=== Given entries ===
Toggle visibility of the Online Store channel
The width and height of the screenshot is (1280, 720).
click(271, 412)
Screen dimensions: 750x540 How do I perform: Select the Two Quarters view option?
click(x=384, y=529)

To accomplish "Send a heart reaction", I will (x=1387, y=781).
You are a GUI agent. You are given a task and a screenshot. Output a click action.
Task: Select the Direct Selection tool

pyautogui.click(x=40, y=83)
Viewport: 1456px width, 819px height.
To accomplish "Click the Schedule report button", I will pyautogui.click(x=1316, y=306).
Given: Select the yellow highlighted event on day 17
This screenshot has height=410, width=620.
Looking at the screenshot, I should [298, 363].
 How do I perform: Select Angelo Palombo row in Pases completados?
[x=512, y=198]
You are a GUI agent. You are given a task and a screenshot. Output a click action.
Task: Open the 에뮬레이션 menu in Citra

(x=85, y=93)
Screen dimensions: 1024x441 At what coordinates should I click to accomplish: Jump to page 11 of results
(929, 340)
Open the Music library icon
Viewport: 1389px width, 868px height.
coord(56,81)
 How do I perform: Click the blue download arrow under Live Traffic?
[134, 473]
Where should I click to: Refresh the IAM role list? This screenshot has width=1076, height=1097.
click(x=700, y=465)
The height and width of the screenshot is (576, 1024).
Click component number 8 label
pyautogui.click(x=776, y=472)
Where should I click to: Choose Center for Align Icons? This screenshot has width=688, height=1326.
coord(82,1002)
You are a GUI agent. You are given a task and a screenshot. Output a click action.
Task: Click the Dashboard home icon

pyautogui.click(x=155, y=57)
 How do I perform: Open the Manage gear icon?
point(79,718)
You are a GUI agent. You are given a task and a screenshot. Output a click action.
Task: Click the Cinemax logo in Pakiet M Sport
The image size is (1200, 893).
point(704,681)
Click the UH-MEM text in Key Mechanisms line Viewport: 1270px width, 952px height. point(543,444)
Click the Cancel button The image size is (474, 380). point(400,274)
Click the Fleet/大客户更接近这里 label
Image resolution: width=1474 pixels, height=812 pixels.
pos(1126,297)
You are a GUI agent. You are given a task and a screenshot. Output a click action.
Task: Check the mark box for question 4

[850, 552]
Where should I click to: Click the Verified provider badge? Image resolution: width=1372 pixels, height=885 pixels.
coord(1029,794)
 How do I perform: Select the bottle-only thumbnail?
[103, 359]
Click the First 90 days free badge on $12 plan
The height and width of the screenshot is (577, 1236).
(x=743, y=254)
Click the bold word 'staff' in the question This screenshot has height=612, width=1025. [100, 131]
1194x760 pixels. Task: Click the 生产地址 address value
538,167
===
→ Given problem
Render every line of the rows above as a JSON list of strings, one string per line, leaving out blank lines.

→ Complete answer
[
  "Toggle visibility of the Online Store channel",
  "The width and height of the screenshot is (1280, 720).",
  "click(271, 412)",
  "Screen dimensions: 750x540 How do I perform: Select the Two Quarters view option?",
  "click(x=384, y=529)",
  "To accomplish \"Send a heart reaction\", I will (x=1387, y=781).",
  "You are a GUI agent. You are given a task and a screenshot. Output a click action.",
  "Task: Select the Direct Selection tool",
  "pyautogui.click(x=40, y=83)",
  "Viewport: 1456px width, 819px height.",
  "To accomplish \"Click the Schedule report button\", I will pyautogui.click(x=1316, y=306).",
  "Given: Select the yellow highlighted event on day 17",
  "This screenshot has height=410, width=620.",
  "Looking at the screenshot, I should [298, 363].",
  " How do I perform: Select Angelo Palombo row in Pases completados?",
  "[x=512, y=198]",
  "You are a GUI agent. You are given a task and a screenshot. Output a click action.",
  "Task: Open the 에뮬레이션 menu in Citra",
  "(x=85, y=93)",
  "Screen dimensions: 1024x441 At what coordinates should I click to accomplish: Jump to page 11 of results",
  "(929, 340)",
  "Open the Music library icon",
  "Viewport: 1389px width, 868px height.",
  "coord(56,81)",
  " How do I perform: Click the blue download arrow under Live Traffic?",
  "[134, 473]",
  "Where should I click to: Refresh the IAM role list? This screenshot has width=1076, height=1097.",
  "click(x=700, y=465)",
  "The height and width of the screenshot is (576, 1024).",
  "Click component number 8 label",
  "pyautogui.click(x=776, y=472)",
  "Where should I click to: Choose Center for Align Icons? This screenshot has width=688, height=1326.",
  "coord(82,1002)",
  "You are a GUI agent. You are given a task and a screenshot. Output a click action.",
  "Task: Click the Dashboard home icon",
  "pyautogui.click(x=155, y=57)",
  " How do I perform: Open the Manage gear icon?",
  "point(79,718)",
  "You are a GUI agent. You are given a task and a screenshot. Output a click action.",
  "Task: Click the Cinemax logo in Pakiet M Sport",
  "The image size is (1200, 893).",
  "point(704,681)",
  "Click the UH-MEM text in Key Mechanisms line Viewport: 1270px width, 952px height. point(543,444)",
  "Click the Cancel button The image size is (474, 380). point(400,274)",
  "Click the Fleet/大客户更接近这里 label",
  "Image resolution: width=1474 pixels, height=812 pixels.",
  "pos(1126,297)",
  "You are a GUI agent. You are given a task and a screenshot. Output a click action.",
  "Task: Check the mark box for question 4",
  "[850, 552]",
  "Where should I click to: Click the Verified provider badge? Image resolution: width=1372 pixels, height=885 pixels.",
  "coord(1029,794)",
  " How do I perform: Select the bottle-only thumbnail?",
  "[103, 359]",
  "Click the First 90 days free badge on $12 plan",
  "The height and width of the screenshot is (577, 1236).",
  "(x=743, y=254)",
  "Click the bold word 'staff' in the question This screenshot has height=612, width=1025. [100, 131]",
  "1194x760 pixels. Task: Click the 生产地址 address value",
  "538,167"
]